Lars Cooley recalled his father as a smiling, friendly man who could keep up his end of a conversation with anyone. He was handy, too, and a quick study. After chatting with the stonemasons who worked on the Thomas J. Watson Research Center, IBM Research’s new permanent home, Cooley enlisted Lars to mix up their own mortar and build a retaining wall for the home swimming pool. “Growing up I saw a person who wasn’t just committed to the FFT — he had a lot of different loves of life,” Lars said.

At the same time, he was “modest to a fault,” according to Lars. “People had no idea he was this brilliant mathematician.” Neighbors and family friends often knew his father worked with computers, but even those who knew about the Cooley-Tukey FFT sometimes didn’t make the connection. “They didn’t know he was the James Cooley,” said Lars. “People who knew his work would tell me what a great mathematician he was, but to me, he was just Dad.”

The third man

The algorithm is named for two people, but a third was responsible for linking them: Dick Garwin. In 1963 Garwin, who was head of the IBM Watson Scientific Laboratory at Columbia University at the time, met John Tukey at a meeting of President John F. Kennedy’s Science Advisory Committee in Washington, D.C. They were there for a classified discussion about how to detect rival nations’ underground nuclear tests — and glean data on their nuclear weapons programs.

Enter the Fourier equations, a 19th-century series which expand or approximate periodic functions — including light or sound waves — as a sum of trigonometric functions. These equations made it possible to take the amplitude of a wave at various timepoints and calculate its frequency. This method can be applied to detect earthquakes (or underground explosions) by differentiating primary waves and secondary waves from surface waves on a seismograph recording. Each type of wave travels through the Earth at a different velocity, which shows up as different frequencies on a seismograph. Given these measurements, the Fourier transform, a generalization of the series, can solve for the amplitude of the earthquake at its source.

Back in 1963, though, this wasn’t enough to solve the problem at hand. “The Fourier transform was far too slow to calculate in practice,” said Stone. “It couldn’t keep up with the seismic data.” What they needed was a fast Fourier transform, an FFT.

Garwin inquired with IBM Research to find someone who could write numerical analysis code for high-speed scientific computers. Word came back that Cooley was the man he was looking for, so Garwin introduced him to Tukey. Cooley and Tukey met at Princeton, and Cooley returned to the Watson Research Center. Not long after, he had written a Fortran program for the FFT. They published their paper on the FFT in 1965 in the journal Mathematics of Computation.
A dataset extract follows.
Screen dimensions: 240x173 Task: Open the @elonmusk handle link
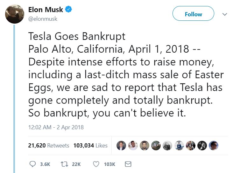tap(43, 19)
In 2024, Garwin told IEEE Spectrum that this introduction between the two was the achievement he was most proud of.

“Maybe it would have happened eventually, but he made it happen,” said Stone.

Six decades later, Cooley, Tukey, and Garwin are all no longer with us, but the Cooley-Tukey FFT lives on. It is used in the chemical and materials simulations that impact drug and material design, and the computer-aided design (CAD) used to design cars, airplanes, and buildings. All modern image reconstructions for magnetic resonance imaging (MRI) and computed tomography (CT) scans are based on the FFT or its variants, as well as the compression and decompression of photos and videos to share on the internet, and it’s still widely used in seismology. The JPEG and MPEG standards are based on FFT algorithms. Videos and images comprise the bulk of internet traffic, and their transmission depends on the FFT algorithm, defined at a time when the earliest version of the internet wasn’t even yet an idea.